>> Start

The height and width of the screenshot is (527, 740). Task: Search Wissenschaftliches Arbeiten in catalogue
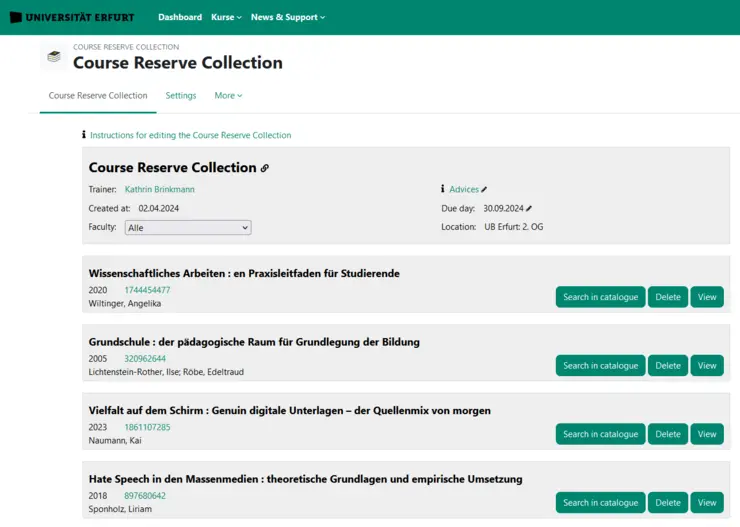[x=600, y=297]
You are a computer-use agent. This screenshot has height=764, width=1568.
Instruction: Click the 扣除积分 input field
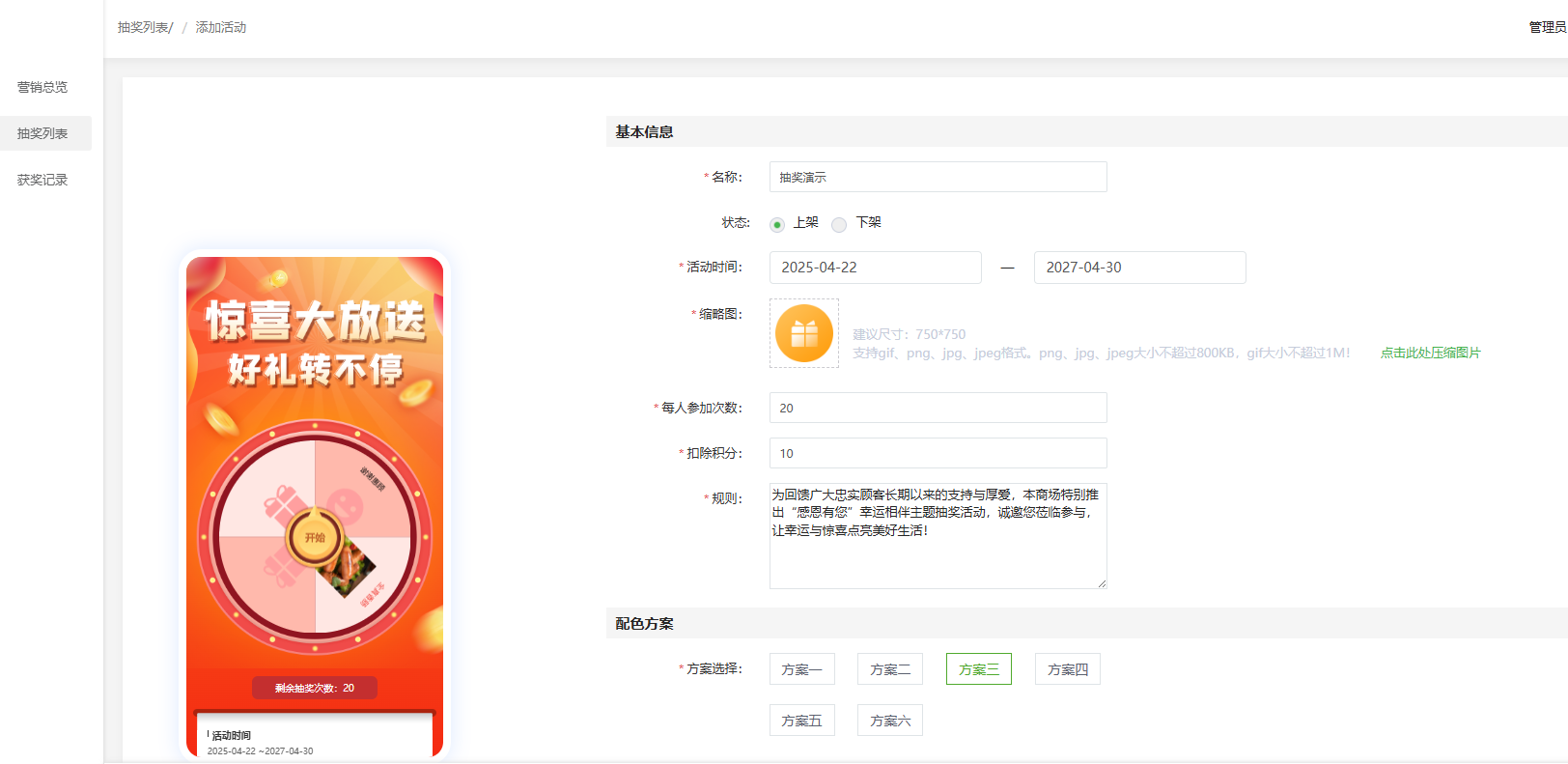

>> End
>> Start

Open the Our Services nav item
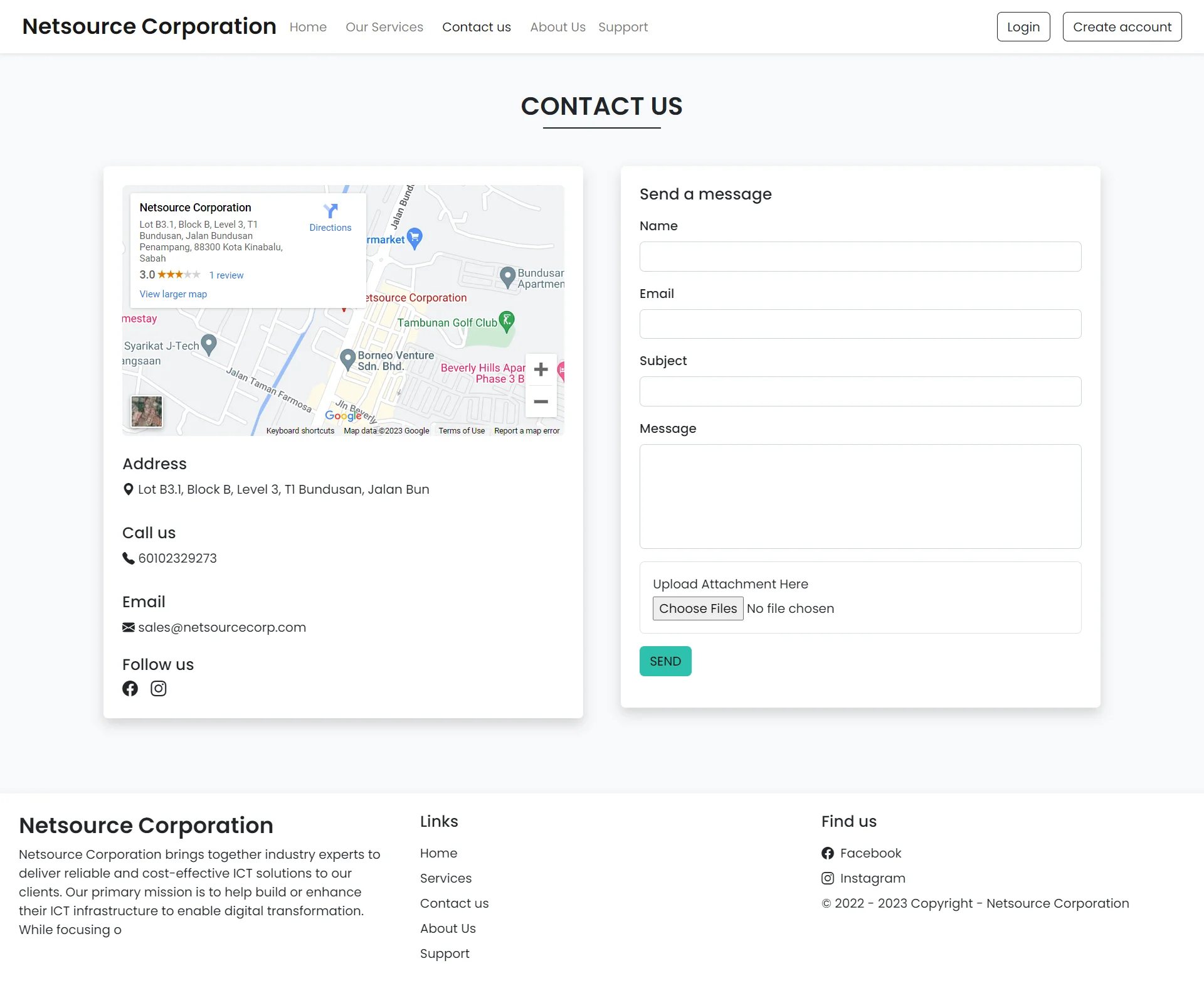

>> End
>> Start

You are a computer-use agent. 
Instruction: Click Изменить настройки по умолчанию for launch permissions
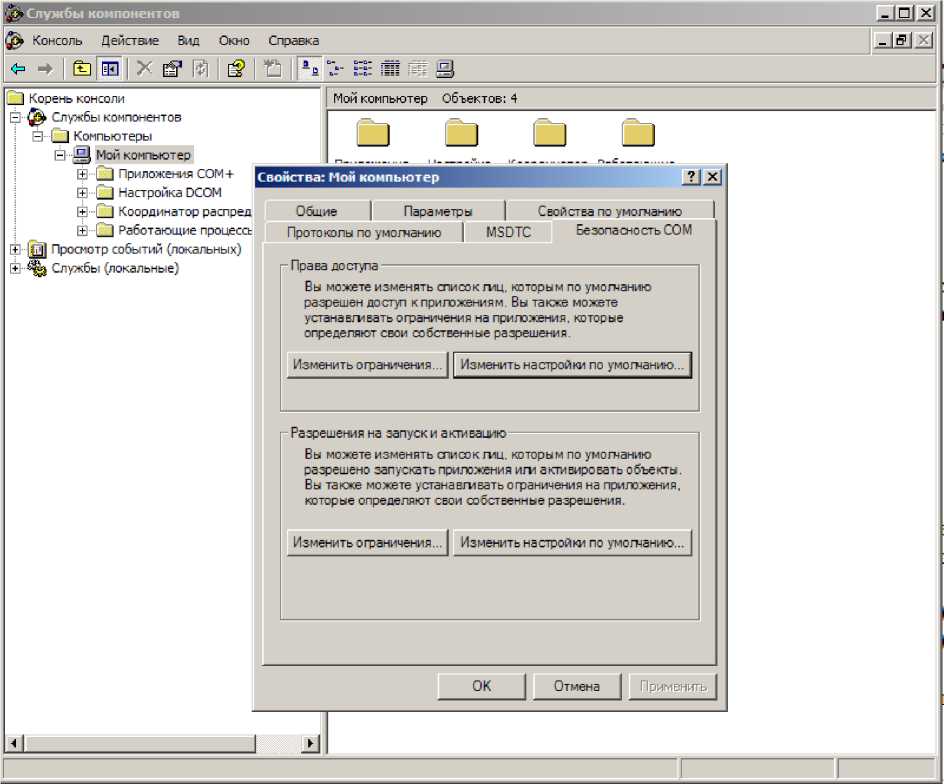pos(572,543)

>> End

▸ To be done
Substitute "page image" for "screenshot" in the items from the line with "The height and" to the line with "Instruction: Click the 扣除积分 input field", both included. Give only those lines, otherwise unchanged, and omit the pictures.

▸ Answer to the exercise
The height and width of the page image is (527, 740). Task: Search Wissenschaftliches Arbeiten in catalogue
[x=600, y=297]
You are a computer-use agent. This page image has height=764, width=1568.
Instruction: Click the 扣除积分 input field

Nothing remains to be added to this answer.